You baste or glue the fabric edges over paper.
Put the hexagons good sides together and stitch on the sides by
barely catching the fabric.

But  I've been thinking about it and I'm beginning to 
believe that we are doing it all wrong.

I read some 19th century how-to's and they do not mention placing the hexagons face sides together.
In particular, American Jane Cunningham Croly's 1886 book Ladies' Fancy Work.


She gives instructions for a mosaic patchwork window shade.



After turning over and basting the silk on the wrong side of the hexagons...
"The two are then exactly fitted and sewn together, according to the design."

Well, that's a little vague but the illustration is excellent, showing the whip stitching or over-and-over stitch in progress.

The stitching is about 60% done and it is done from the back with the pieces placed side by side.

Englishwoman Matilda Marian Pullan, who published in England and the United States, was not fond of hexagonal patchwork but she gave instructions more than once.
In The Lady's Manual of Needlework, 1859.
"If you are going to do a large piece of work, it is well worth procuring a die for stamping out a pattern of each of the sections, as you thus attain an accuracy hardly otherwise procurable. With this you stamp out a number of pieces of stout writing paper; and then cover one side of each with the material, turning over the edges, and tacking them round. They are sewed together, on the wrong side, in their proper places, and the papers are generally, but not always, afterwards withdrawn."
No how-to illustration.

She also co-authored Treasures in Needlework with Eliza Warren in 1855 showing this well-copied illustration of mosaic patchwork ideas.

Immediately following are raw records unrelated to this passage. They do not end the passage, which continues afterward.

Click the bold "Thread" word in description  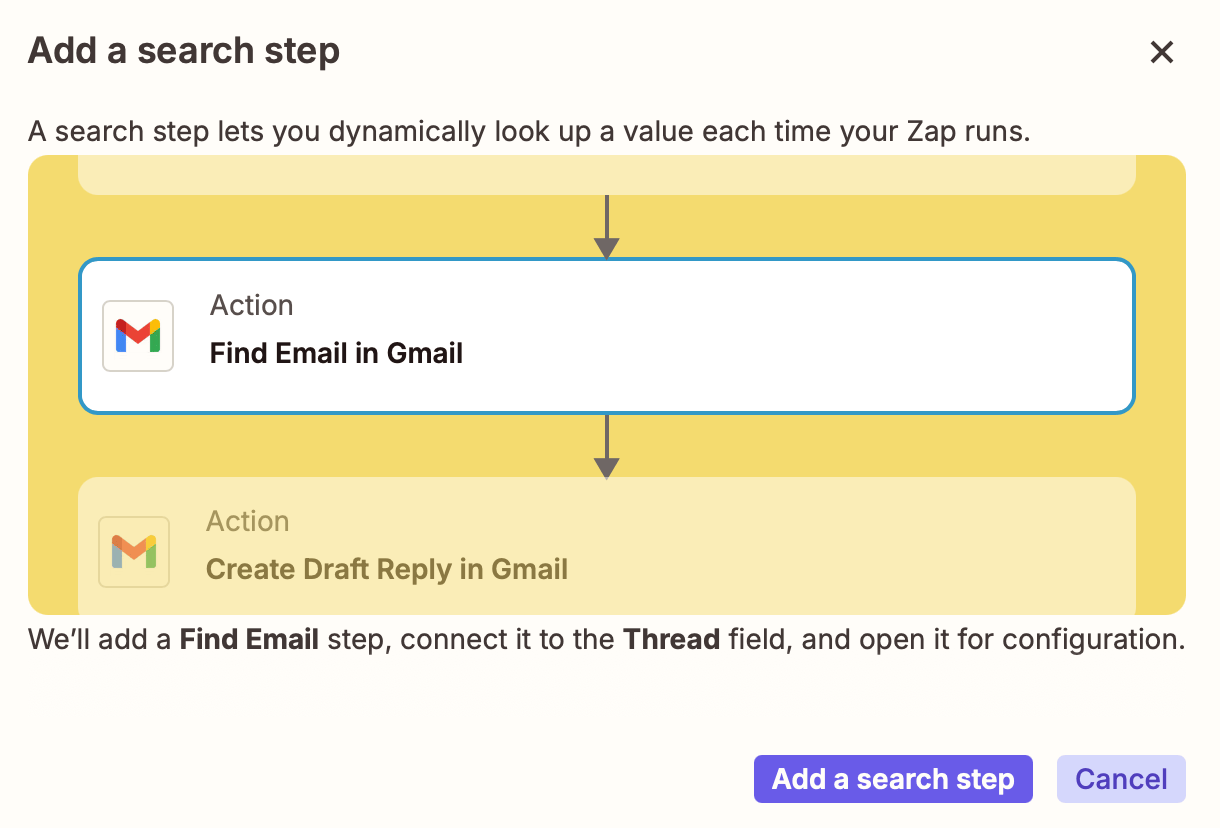(671, 639)
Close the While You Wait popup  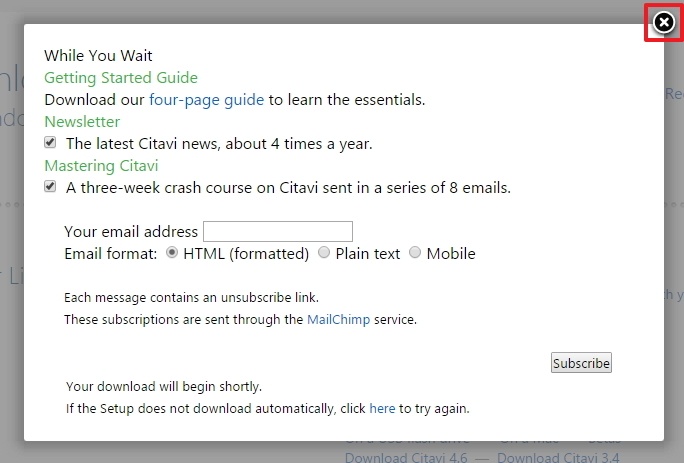coord(664,22)
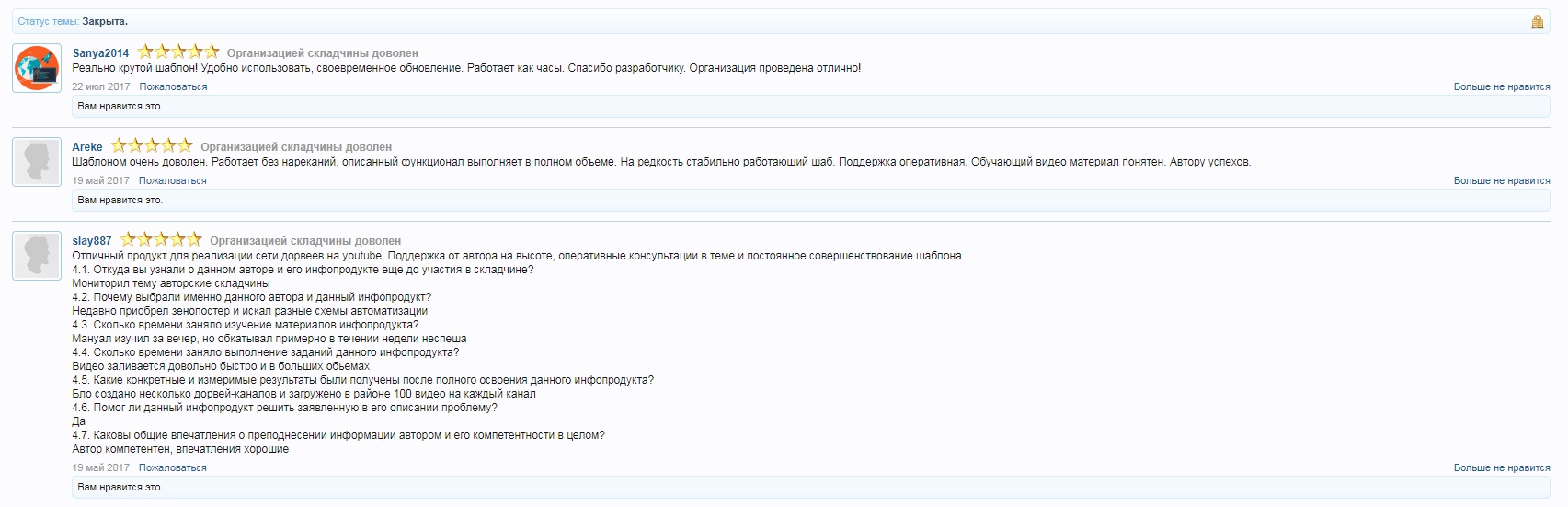Report Sanya2014's review via Пожаловаться
1568x507 pixels.
tap(173, 86)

Instructions were more austere: 
"The pattern should be placed before the person...several pieces arranged so as to form the design and the edges then neatly sewing under."
Most references I found do not tell the reader exactly how to stitch these.
Englishwomen's Sophia Caulfeild and Blanche Saward's 1882 Dictionary of Needlework:


"Take a dark coloured patch and sew round it six light patches."

Eliza Leslie's 1857 "American Girl's Book"
explains more about shading than technique.



"Sew together neatly over the edge, six of these patches, so as to form a ring."


I guess everybody knew how to do it.
 Their grandmothers showed them.

Instructions were not worth the type.

 Little Wide Awake Magazine in 1881 told you to lay the diamonds out "before you with the point towards you and then sew on to the right hand...another of darker color." 
Are we supposed to join them on the front? Illustrations would help.

So why do we do it this way?

I'm going to credit Averil Colby

She wrote the book on English Patchwork in 1958

And was quite a devotee of hexagon patchwork herself.
These scraps by her are from the Quilt Museum in the U.K.

And this is how she told you to do it.

Well, you can do it any way you want but I have been doing it the way Jane Croly showed it

Placing the pieces side by side and stitching from the back.

Stitches don't show and it goes faster.

I learned this method from Karen Tripp in her video on the "flat backstitch" method of joining
paper pieced shapes. 

And a P.S.
Here's one of the patterns Matilda Pullan thought you might prefer to hexagons.


Yikes!

And this Mrs. Pullan pattern has always puzzled me.
Just how would you sew this with the good sides together?

Complex designs would work much better if you laid out the pieces adjacent to each other in pairs and flipped the pair over to sew.